◆ **Exercise material**
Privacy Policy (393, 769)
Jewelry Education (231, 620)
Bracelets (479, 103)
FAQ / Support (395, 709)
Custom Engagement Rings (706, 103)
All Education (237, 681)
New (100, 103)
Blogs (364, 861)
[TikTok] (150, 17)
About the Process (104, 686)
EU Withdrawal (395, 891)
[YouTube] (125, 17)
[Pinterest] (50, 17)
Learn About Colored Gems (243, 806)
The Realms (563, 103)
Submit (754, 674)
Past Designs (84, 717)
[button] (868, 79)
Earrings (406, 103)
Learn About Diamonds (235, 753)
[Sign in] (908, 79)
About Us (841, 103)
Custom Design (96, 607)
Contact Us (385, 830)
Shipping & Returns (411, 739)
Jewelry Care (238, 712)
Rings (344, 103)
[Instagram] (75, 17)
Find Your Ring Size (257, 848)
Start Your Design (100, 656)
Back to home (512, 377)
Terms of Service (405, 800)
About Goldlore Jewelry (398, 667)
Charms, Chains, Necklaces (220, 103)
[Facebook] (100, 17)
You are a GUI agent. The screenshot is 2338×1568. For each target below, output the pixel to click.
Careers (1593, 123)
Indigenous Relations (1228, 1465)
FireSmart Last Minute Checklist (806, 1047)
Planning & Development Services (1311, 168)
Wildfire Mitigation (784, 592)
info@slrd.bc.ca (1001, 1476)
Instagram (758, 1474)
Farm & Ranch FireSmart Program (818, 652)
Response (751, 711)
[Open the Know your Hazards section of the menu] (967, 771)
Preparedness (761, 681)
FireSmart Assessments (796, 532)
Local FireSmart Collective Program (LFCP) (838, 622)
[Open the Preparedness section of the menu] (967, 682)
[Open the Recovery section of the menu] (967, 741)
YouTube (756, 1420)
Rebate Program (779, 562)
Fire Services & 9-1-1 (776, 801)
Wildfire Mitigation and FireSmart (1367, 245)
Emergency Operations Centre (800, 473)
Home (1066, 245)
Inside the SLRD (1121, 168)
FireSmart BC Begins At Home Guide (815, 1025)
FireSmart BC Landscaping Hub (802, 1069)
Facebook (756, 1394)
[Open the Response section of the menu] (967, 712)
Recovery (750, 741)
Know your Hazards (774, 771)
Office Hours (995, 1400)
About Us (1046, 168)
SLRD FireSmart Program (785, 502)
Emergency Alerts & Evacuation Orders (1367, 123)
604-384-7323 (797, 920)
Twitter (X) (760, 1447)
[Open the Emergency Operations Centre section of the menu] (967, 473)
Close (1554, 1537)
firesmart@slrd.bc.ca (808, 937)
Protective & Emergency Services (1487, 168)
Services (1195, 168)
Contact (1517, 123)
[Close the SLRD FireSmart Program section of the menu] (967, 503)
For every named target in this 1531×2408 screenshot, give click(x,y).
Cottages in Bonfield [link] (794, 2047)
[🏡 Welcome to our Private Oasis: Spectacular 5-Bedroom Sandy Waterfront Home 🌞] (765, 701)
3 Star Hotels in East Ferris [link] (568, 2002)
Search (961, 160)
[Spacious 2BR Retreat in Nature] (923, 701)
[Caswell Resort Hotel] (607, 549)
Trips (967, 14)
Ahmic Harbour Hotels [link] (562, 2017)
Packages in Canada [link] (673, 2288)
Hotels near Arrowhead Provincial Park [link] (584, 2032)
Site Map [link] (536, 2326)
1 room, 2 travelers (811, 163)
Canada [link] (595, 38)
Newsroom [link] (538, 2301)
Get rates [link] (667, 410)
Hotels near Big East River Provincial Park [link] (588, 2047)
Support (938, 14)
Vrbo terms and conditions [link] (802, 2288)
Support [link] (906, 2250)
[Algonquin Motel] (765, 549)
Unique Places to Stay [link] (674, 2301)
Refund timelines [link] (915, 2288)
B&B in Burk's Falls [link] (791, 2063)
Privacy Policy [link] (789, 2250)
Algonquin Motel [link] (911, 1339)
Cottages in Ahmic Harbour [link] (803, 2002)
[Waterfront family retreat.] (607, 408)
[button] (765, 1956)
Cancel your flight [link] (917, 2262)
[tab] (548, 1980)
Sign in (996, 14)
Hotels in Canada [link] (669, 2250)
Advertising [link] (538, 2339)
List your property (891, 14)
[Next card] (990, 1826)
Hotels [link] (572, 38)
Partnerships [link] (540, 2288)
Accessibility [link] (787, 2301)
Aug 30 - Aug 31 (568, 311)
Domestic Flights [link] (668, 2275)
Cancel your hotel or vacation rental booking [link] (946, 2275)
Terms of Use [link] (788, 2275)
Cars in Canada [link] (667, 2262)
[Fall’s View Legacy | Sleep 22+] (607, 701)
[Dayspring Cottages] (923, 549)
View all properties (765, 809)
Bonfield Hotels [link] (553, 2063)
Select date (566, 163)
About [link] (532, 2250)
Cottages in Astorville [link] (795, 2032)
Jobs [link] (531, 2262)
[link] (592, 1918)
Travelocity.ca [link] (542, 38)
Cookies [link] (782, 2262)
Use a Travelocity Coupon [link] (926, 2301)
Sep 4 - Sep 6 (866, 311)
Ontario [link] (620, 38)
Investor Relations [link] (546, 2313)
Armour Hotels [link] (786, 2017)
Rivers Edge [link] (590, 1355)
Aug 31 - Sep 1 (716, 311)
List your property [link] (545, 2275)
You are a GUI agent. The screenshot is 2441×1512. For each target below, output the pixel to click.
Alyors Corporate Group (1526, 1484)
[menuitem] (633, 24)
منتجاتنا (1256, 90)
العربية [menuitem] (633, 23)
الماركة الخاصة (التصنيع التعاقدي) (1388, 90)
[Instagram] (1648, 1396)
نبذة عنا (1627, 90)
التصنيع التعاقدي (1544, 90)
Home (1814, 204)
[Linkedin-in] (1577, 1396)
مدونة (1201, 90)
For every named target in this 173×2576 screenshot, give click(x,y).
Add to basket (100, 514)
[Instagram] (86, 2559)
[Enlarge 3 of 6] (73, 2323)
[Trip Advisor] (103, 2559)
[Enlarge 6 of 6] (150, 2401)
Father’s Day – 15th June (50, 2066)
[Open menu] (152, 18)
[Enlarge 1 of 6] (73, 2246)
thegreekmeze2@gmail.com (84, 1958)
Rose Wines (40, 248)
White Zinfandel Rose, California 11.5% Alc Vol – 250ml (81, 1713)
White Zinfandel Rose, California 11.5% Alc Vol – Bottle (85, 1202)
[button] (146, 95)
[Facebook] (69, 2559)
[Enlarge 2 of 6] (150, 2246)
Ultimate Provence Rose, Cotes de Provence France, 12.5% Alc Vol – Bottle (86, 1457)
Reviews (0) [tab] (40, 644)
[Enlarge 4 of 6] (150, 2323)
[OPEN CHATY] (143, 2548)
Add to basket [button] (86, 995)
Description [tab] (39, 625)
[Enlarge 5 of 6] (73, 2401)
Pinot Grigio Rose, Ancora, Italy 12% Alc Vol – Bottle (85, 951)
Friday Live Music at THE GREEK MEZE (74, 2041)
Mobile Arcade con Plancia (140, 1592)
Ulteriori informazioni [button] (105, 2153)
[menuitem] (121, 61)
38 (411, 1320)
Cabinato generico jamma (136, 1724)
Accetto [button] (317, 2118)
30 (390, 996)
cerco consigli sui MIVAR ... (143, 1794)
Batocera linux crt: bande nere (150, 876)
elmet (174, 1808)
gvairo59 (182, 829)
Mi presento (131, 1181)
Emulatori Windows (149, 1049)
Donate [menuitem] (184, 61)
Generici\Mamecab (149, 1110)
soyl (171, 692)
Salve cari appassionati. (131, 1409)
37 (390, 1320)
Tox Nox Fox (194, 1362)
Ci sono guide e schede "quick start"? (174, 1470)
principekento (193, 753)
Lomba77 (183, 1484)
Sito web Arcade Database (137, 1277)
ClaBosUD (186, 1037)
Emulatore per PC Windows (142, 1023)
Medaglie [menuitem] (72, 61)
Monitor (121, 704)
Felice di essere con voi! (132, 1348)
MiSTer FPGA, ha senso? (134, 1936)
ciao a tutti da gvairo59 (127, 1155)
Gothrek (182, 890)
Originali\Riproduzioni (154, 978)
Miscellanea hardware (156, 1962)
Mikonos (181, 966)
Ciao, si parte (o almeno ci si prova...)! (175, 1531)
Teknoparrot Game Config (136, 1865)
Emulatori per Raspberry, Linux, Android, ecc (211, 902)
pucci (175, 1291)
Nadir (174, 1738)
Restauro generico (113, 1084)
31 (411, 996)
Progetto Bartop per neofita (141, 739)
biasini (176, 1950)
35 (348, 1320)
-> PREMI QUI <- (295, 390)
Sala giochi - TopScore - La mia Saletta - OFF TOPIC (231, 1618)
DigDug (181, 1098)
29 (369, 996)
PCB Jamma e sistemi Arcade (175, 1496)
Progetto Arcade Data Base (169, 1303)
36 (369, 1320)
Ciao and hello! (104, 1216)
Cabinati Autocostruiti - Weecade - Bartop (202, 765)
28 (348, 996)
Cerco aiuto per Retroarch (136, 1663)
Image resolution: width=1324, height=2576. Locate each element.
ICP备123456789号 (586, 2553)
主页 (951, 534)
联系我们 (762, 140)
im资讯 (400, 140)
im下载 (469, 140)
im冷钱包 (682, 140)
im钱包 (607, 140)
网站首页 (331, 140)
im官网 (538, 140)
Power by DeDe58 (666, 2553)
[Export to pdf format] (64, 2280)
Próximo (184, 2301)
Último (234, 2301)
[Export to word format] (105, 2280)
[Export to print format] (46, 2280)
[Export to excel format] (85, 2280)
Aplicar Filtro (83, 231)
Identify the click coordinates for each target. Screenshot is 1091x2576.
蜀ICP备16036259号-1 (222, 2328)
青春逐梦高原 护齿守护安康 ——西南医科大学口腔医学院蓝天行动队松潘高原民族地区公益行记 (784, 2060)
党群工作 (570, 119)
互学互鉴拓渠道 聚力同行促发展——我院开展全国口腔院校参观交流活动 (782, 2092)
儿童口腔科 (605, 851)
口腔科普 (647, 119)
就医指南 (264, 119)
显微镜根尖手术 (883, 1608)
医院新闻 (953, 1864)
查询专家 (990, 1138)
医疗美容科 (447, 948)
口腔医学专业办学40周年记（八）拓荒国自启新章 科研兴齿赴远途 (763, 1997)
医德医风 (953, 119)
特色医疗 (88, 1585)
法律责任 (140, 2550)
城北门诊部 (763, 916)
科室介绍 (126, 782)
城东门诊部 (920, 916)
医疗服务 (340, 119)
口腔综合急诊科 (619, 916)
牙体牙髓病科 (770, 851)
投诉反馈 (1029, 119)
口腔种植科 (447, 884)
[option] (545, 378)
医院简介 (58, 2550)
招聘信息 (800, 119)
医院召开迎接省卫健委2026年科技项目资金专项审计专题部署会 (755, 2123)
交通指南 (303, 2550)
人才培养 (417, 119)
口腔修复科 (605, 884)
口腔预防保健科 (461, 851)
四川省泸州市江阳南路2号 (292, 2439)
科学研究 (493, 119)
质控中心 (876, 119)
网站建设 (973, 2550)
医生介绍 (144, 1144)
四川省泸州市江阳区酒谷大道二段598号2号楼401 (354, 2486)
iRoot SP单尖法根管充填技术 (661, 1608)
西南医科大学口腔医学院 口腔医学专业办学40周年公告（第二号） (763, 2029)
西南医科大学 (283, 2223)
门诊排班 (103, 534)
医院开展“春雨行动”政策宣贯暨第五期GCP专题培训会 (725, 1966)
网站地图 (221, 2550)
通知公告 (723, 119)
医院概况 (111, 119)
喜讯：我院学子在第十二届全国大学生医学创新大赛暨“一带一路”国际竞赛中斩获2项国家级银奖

◆ **What is needed**
Above are the records; copy exactly the lines from the line with "Cabinato generico jamma (136, 1724)" through the line with "Tox Nox Fox (194, 1362)", both included.

◆ **Result for this exercise**
Cabinato generico jamma (136, 1724)
Accetto [button] (317, 2118)
30 (390, 996)
cerco consigli sui MIVAR ... (143, 1794)
Batocera linux crt: bande nere (150, 876)
elmet (174, 1808)
gvairo59 (182, 829)
Mi presento (131, 1181)
Emulatori Windows (149, 1049)
Donate [menuitem] (184, 61)
Generici\Mamecab (149, 1110)
soyl (171, 692)
Salve cari appassionati. (131, 1409)
37 (390, 1320)
Tox Nox Fox (194, 1362)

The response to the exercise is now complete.